Planned Apartments Near Scioto Audubon Park Put Columbus Council, Metro Parks in Conflict

The Columbus City Council unanimously passed a zoning change Monday that sets in motion the approval process for a 750-apartment complex on private land Downtown adjacent to Scioto Audubon Metro Park.

The vote came after council members expressed dismay with Columbus and Franklin County Metro Parks for not agreeing to cede a strip of park land that city officials say is needed for a new entrance to accommodate 1.5 million additional car trips a year to and from the project.

The dispute puts the city and park system on a collision course that could ultimately force part of that new traffic flow — some 4,100 trips a day on average — through a road that winds through the center of the park. That’s because a narrow strip of the parcel would only accommodate a one-way entrance, meaning all residents would at least exit through Maier Place, the two-way park road.

“It will put our 750,000 visitors into a negative situation that we will all be held accountable for,” Metro Parks Executive Director Tim Moloney warned the City Council.

Columbus seeks easement for improved access to apartment complex

Several council members pointed a finger back at Moloney for standing in the way of a traffic solution that could provide new housing — including a voluntary 10% of the units designated as “affordable.” There is no requirement to do so because the property isn’t in a zone to qualify for what have become routine city property-tax abatements for similar buildings. For six months, they have pushed for the parks district to sell an easement allowing for the one-way entrance to accommodate two-way traffic.

Moloney said he’s prohibited by state law from negotiating the transfer of parkland to private developers, a notion that Council member Rob Dorans questioned. Dorans cited numerous easements the park district has granted over the years, including some to privately owned utilities.

Moloney said those easements were for the public good, and that a transfer can’t be for a use inconsistent with the public purpose for acquiring the land. In this case, he said, that would be for a private driveway to service a privately owned apartment complex.

However, The Dispatch reported last year that in 2017 Moloney backed a proposal to sell a parcel in the center of Clear Creek Metro Park that was the site of a stone mansion on a secluded wooded lake. The Metro Parks had acquired that land from a donor who specified in her will that it be forever held as a public nature preserve.
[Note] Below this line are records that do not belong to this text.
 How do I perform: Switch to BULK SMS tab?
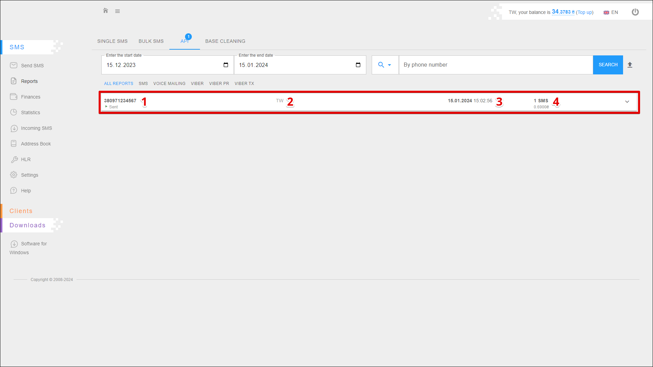coord(151,41)
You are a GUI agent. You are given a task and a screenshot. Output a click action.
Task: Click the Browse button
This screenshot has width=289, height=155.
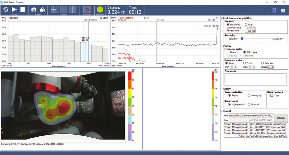pyautogui.click(x=281, y=117)
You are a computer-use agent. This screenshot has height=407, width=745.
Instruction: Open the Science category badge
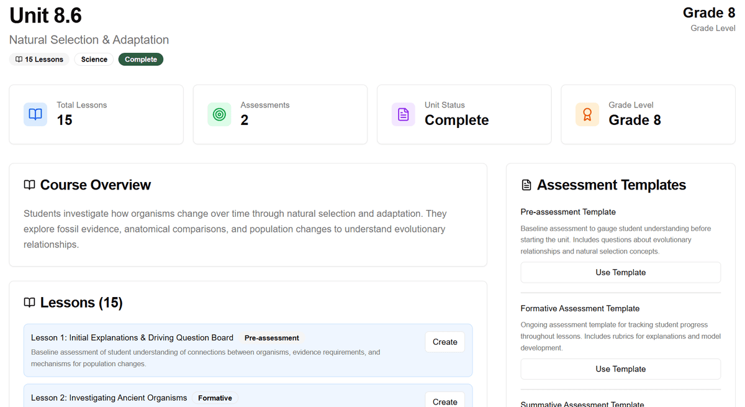click(x=94, y=59)
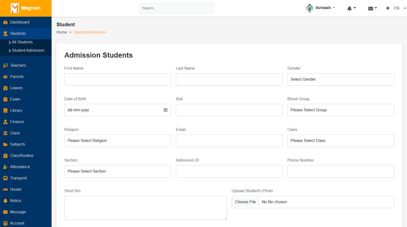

Reached Tuesday, Moloney said with Clear Creek the district was trying to dispose of a house that wasn’t being used, whereas with Scioto Audubon it is trying to not disturb sections of a new park that is being used by thousands of visitors.

“I did not like how I was treated last night,” he said. “…Metro Parks really isn’t part of the housing solution. We’re in the park business,” adding that the city put a deed restriction when the district initially obtained the land stating that it can only be used as parkland or the title returns to the city.

Dispute centers on dog park land

“This is a brownfield, a toxic property that is adding nothing in its current state,” Dorans said Monday of the Downtown property. He noted that the parcel in question, which hugs railroad tracks on the east side of the park, will require extensive environmental cleanup by owner Zimmer Development, of Wilmington, North Carolina, which is proposing the 750-unit apartment complex.

Moloney told city council that the land needed for the new driveway to connect Whittier Street with three, new seven-story structures would be carved from a new dog park at Scioto Audubon, which he said would be overwhelmed by residents from the new complex.